Supplied text

- - -

During the next 12 months (beginning October 2012) we plan to incur approximately $346,000 in expenses to carry out our business plan. Of this amount, we anticipate that we will spend $20,000 on completing the development of and maintaining our website, $80,000 on hiring two part-time business development consultants, $140,000 on marketing and advertising expenses and $126,000 on general working capital expenses. For more information on our planned expenditures see the “Management’s Discussion and Analysis of Financial Position and Results of Operations” section elsewhere in this annual report.

 

11
 

 

Employees and Consultants

 

As of September 27, 2012 we did not have any full-time or part-time employees. Our President, Chief Executive Officer, Chief Financial Officer, Principal Accounting Officer, Secretary, Treasurer and sole director, Carol Callaghan, works as a part-time consultant in the areas of business development and management and contributes approximately 20% of her time to us. For the rest of the time, Ms. Callaghan works as a real estate agent for a nationally-recognized agency. Since we do not have a formal agreement or policy with respect to conflicts of interest, we cannot assure you that any conflicts that may arise will be resolved in our favor. Additional disclosure regarding conflicts of interest is included in the “Directors, Executive Officers, Promoters and Control Persons” section of this annual report.

- - -

Recorded information
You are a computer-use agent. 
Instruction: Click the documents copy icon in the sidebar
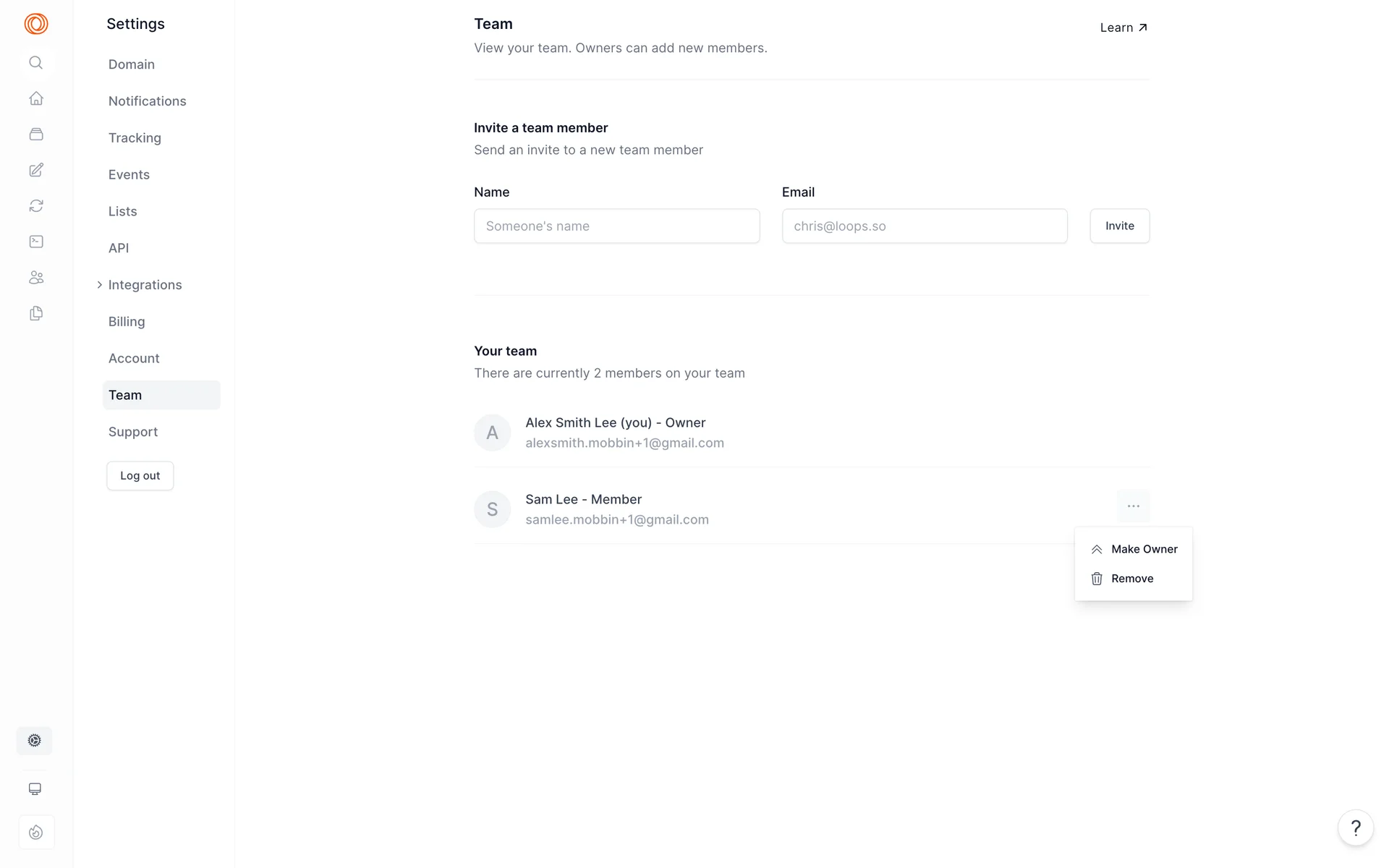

- - -

Given problem A
Answer these questions from the annual report excerpt, one line each:
(i) How much does the company expect to spend on marketing and advertising?
(ii) About what share of her time does Carol Callaghan contribute to the company?
(iii) What work does Ms. Callaghan do for the rest of her time?
Given problem B
Decide whether each statement agrees with the annual report excerpt. Answer yes or no, and quote the words that settle it.
(i) As of September 27, 2012, the company had two full-time employees.
(ii) The planned expenses include $80,000 for hiring two part-time business development consultants.
(iii) The company has a formal policy on conflicts of interest.
Given problem C
Summarize the annual report excerpt in two sentences.

Task result A
(i) $140,000
(ii) Approximately 20%
(iii) She works as a real estate agent for a nationally-recognized agency.

Task result B
(i) No: "As of September 27, 2012 we did not have any full-time or part-time employees."
(ii) Yes: "$80,000 on hiring two part-time business development consultants"
(iii) No: "Since we do not have a formal agreement or policy with respect to conflicts of interest"

Task result C
The company plans to spend approximately $346,000 over the 12 months beginning October 2012, on its website, two part-time business development consultants, marketing and advertising, and general working capital. As of September 27, 2012, it had no employees, and its president and sole director, Carol Callaghan, works as a part-time consultant for about 20% of her time and as a real estate agent otherwise, with no formal agreement or policy on conflicts of interest.